Study finding most purchased breast milk could be flawed, commun -, GA News Weather & Sports

Study finding most purchased breast milk could be flawed, community reacts


Research shows nearly 80 percent of new mothers are breastfeeding in 2013. However, it is not always an easy task.

Some have resorted to purchasing breast milk online to feed their babies.

A study published in the journal Pediatrics reports 75 percent of the milk bought online could be dangerous to feed to babies without first pasteurizing it.

Researchers studying breast milk purchased online from report that the proportions of human milk samples with each bacteria type were:

  • Coliform -- - 44% of samples of milk sold online versus 25% of human milk samples
  • Salmonella sp -- - 3% versus 0%
  • Staphylococcus sp -- - 63% versus 25%
  • Streptococcus sp -- - 36% versus 20%

Coliform is a bacteria caused by poor hygiene.

Rachel Leverette is the mother of a three-month old, and member of an online breast milk donation group. Her son, Hunter, was born premature, and spent weeks in a Neonatal Intensive Care Unit.

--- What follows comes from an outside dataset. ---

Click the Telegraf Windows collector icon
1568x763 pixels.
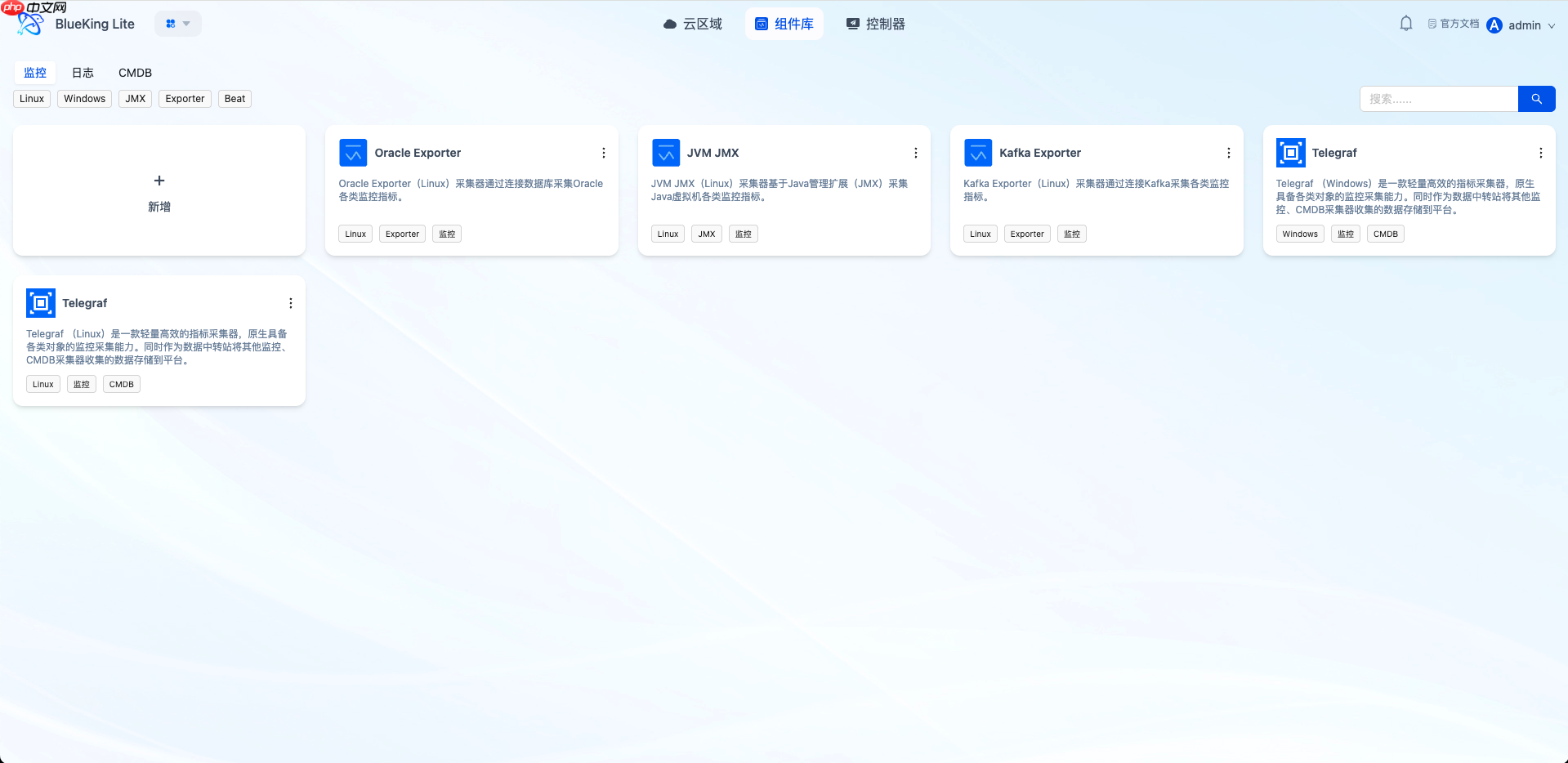(x=1290, y=152)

"I would never poison my child, I would never poison someone else's baby ever," Leverette said.

After mothers like Leverette began to speak out about the report, researchers seemed to have started taking a closer look.

Sarah A. Keim, PhD with the Research Institute at Nationwide Children's Hospital directed the study. She says, "It's possible that some samples were not entirely breast milk."

It's now unfolding that the milk could've been diluted with cow milk.

Leverette uses an Avent breast pump to express breast milk for her baby and others.

"My first donation was to a family who were not able to have a baby, and they adopted a baby and I donated over 500 ounces to them," Leverette said.

Leverett claimed she donated over 1,000 ounces of breast milk to families all over Georgia. However, she does admit buying breast milk online from an anonymous donor can be risky.

"Because you don't get the human, face-to-face interaction to kind of read that person, and see what they are about. That would concern me. That's why, with Human Milk for Human babies, I do meet-ups. I don't want to ship because I want them to see me."

Leverett believed finding a donation group that offers breast milk free to families is a safer option. She said her milk is 100 percent free of charge, and she does that because she wants to help other mother's in need.